VORGEGEBENER TEXT:
VI. Anspruch 8 gemäß dem Hauptantrag lautet wie folgt:

Anhängekupplung nach dem Oberbegriff von Anspruch 1 oder nach einem der voranstehenden Ansprüche,

dadurch gekennzeichnet, dass die Drehblockiereinrichtung (50) mindestens zwei Drehblockierkörper (54) umfasst, dass die Drehblockierkörper (54) durch einen gemeinsamen Betätigungskörper (52) in der jeweiligen Führungsrichtung (57) von der Lösestellung, in welcher die Drehblockierkörper (54) in Rückzugsaufnahmen (62) des Betätigungskörpers (52) eintauchen, in die Blockierstellung bewegbar sind und dass der Betätigungskörper (52') eine in Richtung der Schwenkachse (22) verlaufende Betätigungsrichtung (64") aufweist.

VII. Anspruch 9 gemäß dem Hauptantrag lautet wie folgt:

Anhängekupplung nach dem Oberbegriff von Anspruch 1 oder nach einem der voranstehenden Ansprüche 1 bis 7,

dadurch gekennzeichnet, dass die Drehblockiereinrichtung (50) mindestens zwei Drehblockierkörper (54) umfasst, dass die Drehblockierkörper (54) durch einen gemeinsamen Betätigungskörper (52) in der jeweiligen Führungsrichtung (57) von der Lösestellung, in welcher die Drehblockierkörper (54) in Rückzugsaufnahmen (62) des Betätigungskörpers (52) eintauchen, in die Blockierstellung bewegbar sind und dass der Betätigungskörper (52) um die Schwenkachse (22) drehbar angeordnet ist.

AUFGABE:
Schreiben Sie aus dem Auszug zur Anhängekupplung oben den Abschnitt wortgetreu ab, beginnend bei „VII. Anspruch 9“ und endend bei „drehbar angeordnet ist.“.

Einträge aus einer Sammlung
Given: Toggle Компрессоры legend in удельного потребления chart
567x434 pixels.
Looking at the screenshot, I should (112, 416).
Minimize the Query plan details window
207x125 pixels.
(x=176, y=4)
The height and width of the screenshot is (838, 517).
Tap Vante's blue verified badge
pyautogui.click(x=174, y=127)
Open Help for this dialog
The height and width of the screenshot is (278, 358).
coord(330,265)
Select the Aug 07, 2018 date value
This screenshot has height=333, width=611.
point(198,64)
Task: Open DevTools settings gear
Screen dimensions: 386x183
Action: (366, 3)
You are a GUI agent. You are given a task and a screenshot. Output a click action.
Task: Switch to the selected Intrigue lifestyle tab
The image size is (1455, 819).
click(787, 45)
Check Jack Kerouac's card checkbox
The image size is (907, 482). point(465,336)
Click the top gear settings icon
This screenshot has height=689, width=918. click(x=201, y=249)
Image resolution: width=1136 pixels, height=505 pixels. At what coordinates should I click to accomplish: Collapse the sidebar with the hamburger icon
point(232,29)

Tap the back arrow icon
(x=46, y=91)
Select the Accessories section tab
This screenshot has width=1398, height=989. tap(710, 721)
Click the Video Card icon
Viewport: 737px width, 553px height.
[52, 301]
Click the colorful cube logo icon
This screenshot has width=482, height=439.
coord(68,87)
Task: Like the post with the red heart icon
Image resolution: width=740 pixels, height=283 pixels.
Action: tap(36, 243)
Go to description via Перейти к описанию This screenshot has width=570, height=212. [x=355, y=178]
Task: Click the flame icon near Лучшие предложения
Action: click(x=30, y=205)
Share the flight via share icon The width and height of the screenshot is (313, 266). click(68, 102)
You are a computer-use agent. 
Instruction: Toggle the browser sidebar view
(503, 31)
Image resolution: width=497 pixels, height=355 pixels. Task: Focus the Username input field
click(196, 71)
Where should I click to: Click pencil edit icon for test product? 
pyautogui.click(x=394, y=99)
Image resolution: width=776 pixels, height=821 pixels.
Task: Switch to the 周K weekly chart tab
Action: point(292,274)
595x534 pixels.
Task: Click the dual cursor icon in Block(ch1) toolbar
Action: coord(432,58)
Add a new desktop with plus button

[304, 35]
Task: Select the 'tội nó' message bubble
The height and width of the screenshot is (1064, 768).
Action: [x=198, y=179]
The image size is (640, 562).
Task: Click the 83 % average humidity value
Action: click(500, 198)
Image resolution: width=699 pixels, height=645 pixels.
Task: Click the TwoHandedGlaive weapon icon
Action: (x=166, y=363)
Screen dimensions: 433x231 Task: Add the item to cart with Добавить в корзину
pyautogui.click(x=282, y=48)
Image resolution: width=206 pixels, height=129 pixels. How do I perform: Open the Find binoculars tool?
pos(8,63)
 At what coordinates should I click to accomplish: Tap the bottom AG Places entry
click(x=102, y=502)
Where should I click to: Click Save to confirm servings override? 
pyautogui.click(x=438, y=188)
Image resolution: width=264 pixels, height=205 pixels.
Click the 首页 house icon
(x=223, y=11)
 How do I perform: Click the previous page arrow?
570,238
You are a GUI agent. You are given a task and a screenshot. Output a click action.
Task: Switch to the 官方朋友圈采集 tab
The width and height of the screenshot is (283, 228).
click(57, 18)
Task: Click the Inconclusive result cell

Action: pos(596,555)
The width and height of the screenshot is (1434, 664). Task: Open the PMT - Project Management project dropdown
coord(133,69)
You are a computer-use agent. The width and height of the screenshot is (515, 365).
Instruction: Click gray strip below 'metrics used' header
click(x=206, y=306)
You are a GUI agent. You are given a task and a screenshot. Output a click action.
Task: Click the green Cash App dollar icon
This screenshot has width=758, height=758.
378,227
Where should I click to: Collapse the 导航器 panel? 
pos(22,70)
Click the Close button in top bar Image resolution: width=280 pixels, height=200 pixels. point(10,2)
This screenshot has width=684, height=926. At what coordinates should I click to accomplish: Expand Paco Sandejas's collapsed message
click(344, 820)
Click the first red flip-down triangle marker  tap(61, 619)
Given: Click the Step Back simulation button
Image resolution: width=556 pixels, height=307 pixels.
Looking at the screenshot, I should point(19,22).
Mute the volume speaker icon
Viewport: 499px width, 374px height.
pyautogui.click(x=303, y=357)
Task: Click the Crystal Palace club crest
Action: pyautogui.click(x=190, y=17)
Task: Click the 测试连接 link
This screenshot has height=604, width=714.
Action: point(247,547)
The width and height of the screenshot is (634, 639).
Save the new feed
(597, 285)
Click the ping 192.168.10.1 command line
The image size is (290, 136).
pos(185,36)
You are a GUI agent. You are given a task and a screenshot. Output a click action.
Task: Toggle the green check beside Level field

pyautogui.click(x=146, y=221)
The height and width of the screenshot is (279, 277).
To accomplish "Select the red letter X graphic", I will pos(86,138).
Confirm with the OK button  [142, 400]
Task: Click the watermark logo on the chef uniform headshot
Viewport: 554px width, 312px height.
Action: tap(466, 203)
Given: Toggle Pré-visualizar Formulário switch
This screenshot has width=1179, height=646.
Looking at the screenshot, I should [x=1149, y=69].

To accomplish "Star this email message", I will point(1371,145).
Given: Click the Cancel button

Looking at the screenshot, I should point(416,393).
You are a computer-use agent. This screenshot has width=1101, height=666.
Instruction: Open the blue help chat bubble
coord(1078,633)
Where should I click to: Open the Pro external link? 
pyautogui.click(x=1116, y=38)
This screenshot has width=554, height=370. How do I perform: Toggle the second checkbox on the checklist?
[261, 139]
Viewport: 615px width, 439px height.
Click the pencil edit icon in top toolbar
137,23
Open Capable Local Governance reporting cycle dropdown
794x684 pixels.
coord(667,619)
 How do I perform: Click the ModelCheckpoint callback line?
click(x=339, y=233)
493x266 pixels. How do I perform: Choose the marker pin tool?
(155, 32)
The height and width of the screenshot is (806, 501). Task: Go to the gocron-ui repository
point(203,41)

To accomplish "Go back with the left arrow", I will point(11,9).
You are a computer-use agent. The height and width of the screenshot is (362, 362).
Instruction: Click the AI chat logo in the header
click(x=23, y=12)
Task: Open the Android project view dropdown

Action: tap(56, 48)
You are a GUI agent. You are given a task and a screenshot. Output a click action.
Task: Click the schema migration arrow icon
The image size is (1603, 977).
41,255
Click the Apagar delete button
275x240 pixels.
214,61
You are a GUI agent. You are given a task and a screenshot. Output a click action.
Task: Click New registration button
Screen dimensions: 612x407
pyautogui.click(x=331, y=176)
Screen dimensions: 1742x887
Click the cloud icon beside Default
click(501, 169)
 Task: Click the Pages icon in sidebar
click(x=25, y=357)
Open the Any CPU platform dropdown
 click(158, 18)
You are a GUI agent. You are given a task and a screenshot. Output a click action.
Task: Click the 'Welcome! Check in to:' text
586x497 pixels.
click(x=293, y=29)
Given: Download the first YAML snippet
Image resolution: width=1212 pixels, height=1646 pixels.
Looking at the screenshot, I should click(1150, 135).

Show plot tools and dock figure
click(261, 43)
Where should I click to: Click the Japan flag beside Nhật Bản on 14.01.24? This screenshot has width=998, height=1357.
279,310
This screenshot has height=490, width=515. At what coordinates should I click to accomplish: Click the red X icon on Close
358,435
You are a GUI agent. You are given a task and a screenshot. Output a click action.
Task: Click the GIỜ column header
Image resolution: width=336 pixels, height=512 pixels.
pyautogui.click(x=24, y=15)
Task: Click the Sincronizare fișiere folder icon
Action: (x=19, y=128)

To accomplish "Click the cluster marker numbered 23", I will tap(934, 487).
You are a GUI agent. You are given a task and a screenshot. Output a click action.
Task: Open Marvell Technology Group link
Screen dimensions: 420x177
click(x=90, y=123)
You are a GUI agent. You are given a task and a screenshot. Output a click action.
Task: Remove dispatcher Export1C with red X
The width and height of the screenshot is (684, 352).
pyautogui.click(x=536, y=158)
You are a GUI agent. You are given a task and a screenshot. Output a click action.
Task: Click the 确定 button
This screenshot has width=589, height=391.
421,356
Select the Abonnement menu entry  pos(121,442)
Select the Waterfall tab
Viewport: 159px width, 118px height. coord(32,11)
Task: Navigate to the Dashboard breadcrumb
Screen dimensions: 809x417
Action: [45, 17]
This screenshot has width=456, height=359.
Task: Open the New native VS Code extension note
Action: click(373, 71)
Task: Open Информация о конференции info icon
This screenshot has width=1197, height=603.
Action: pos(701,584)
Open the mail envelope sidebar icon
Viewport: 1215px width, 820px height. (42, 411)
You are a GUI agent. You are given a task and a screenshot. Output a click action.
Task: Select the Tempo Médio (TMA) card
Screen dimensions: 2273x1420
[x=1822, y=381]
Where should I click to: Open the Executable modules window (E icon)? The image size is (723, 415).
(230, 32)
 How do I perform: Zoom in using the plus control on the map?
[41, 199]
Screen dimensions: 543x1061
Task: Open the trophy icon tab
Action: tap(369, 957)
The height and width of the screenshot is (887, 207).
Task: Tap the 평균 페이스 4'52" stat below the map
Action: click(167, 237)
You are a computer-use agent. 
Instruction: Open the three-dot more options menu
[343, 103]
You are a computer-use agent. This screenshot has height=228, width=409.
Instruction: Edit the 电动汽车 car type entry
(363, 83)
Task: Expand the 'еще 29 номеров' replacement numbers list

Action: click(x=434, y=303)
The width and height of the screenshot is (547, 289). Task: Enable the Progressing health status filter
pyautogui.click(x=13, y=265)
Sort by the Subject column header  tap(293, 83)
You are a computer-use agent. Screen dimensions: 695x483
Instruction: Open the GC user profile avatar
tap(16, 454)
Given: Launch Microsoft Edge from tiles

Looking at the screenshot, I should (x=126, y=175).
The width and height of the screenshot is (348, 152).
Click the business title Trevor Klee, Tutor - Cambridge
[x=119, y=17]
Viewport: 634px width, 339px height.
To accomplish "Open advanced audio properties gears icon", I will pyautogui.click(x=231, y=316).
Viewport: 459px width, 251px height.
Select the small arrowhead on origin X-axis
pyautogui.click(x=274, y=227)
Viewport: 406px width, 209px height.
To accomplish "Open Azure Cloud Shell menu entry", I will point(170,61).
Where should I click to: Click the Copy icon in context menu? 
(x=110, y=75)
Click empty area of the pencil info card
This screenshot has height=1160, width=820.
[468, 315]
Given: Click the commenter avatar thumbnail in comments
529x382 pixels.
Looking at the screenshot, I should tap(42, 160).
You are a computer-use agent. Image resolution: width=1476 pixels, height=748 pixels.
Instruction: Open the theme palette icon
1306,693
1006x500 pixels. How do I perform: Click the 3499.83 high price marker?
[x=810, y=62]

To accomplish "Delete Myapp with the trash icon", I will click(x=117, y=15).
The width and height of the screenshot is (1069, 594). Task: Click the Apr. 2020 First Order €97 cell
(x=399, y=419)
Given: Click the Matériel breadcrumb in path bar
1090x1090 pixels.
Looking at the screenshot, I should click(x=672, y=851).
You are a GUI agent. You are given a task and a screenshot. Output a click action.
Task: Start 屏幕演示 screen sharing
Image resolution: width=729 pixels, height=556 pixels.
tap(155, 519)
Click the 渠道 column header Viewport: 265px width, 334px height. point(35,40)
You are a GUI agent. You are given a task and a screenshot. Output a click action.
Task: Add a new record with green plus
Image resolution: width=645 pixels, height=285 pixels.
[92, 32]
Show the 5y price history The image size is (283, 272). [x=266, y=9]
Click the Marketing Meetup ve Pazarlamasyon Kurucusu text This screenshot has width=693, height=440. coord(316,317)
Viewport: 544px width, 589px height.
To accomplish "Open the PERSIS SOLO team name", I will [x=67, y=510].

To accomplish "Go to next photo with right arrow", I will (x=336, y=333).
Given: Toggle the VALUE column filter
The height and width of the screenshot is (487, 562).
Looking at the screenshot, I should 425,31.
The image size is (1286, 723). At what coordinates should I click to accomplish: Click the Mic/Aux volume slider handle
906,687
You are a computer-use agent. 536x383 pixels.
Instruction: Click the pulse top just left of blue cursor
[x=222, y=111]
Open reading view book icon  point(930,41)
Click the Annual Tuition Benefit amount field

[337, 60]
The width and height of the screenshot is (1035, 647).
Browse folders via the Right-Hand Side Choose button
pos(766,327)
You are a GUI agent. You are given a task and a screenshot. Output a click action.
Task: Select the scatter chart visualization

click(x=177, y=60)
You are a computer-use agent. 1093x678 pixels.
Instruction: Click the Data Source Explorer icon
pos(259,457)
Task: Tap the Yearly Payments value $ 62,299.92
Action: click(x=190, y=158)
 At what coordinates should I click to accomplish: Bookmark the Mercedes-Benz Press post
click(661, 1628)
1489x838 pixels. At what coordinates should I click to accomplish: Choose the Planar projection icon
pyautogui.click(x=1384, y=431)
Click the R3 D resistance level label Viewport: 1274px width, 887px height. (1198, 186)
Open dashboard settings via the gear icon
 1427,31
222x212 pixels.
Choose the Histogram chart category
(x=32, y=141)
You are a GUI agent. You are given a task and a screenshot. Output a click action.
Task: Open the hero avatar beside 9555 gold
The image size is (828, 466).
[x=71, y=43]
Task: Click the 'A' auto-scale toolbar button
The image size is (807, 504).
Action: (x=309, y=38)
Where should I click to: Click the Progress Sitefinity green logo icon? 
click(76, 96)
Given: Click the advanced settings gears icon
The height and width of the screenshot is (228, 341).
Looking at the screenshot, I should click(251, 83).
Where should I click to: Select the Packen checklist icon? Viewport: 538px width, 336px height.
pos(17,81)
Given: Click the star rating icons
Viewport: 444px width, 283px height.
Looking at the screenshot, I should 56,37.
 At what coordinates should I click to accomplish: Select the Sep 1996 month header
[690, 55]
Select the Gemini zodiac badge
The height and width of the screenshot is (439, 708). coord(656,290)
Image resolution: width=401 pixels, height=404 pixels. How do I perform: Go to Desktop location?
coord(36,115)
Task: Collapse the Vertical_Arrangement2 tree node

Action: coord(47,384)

ERGEBNIS:
VII. Anspruch 9 gemäß dem Hauptantrag lautet wie folgt:

Anhängekupplung nach dem Oberbegriff von Anspruch 1 oder nach einem der voranstehenden Ansprüche 1 bis 7,

dadurch gekennzeichnet, dass die Drehblockiereinrichtung (50) mindestens zwei Drehblockierkörper (54) umfasst, dass die Drehblockierkörper (54) durch einen gemeinsamen Betätigungskörper (52) in der jeweiligen Führungsrichtung (57) von der Lösestellung, in welcher die Drehblockierkörper (54) in Rückzugsaufnahmen (62) des Betätigungskörpers (52) eintauchen, in die Blockierstellung bewegbar sind und dass der Betätigungskörper (52) um die Schwenkachse (22) drehbar angeordnet ist.